I just read a post from Ayende about the sad state of NHibernate code generation. Between the comments, I spotted a few ones from Frans Bouma.
Exactly one year ago (well, minus a couple of days really), after a thoroughly careful evaluation, I decided to purchase LLBLGen Pro's license. I liked the tool since I first used it and in a very short time it let me to become very productive. I think I was a quite advanced user, I wrote new templates, inserted base classes and stuffs like that.
Problem was, a couple of people in the team never really grokked it, and one of them was the manager. I was sincerely not understanding why they were not able to be as productive as me, so I did some research looking for something to help them to become more proficient, and I found a very clear article written by Frans Bouma. I referred that to my team mates, and after reading that, my manager and some other team member found themselves more in camp 3 (the domain model approach) than 2 (the entity approach).

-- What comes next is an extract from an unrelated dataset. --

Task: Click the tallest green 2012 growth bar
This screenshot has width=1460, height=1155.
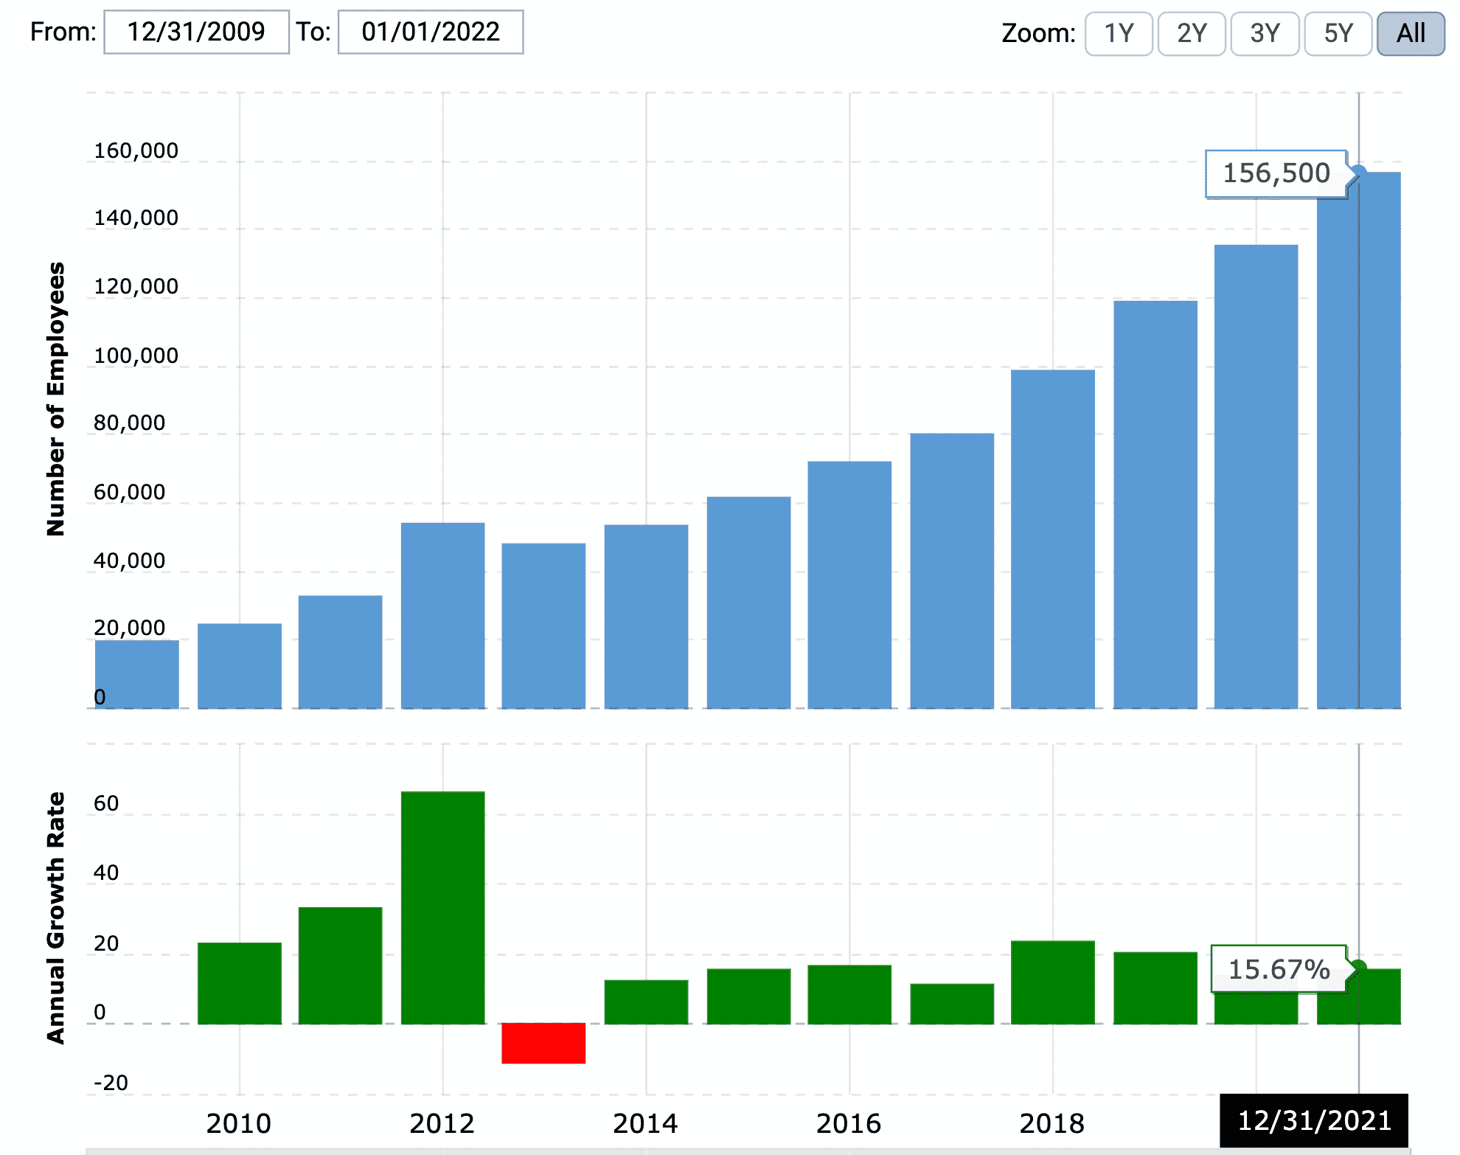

At the time, after evaluating what the market was offering, we switched to ActiveRecord + NHibernate + NHibernate.Generics (incidentally, I was totally against using NHibernate without ActiveRecord due some previous hellish experiences with older versions of Hibernate). One of the alternatives we tested was Genome, which I remember to be quite promising, but which at the time was having very sloppy performances (but it was by no means the worst between the ones we evalueted).
I found that personally I feel comfortable with both the approaches (as long as people don't commit repository breaking code, I am comfortable with almost anything), but some people seems not to be so flexible, so I do sincerely believe it could be a good strategy for LLBLGen Pro to start supporting NHibernate templates (and, even better, ActiveRecord and Gentle.Net templates as well).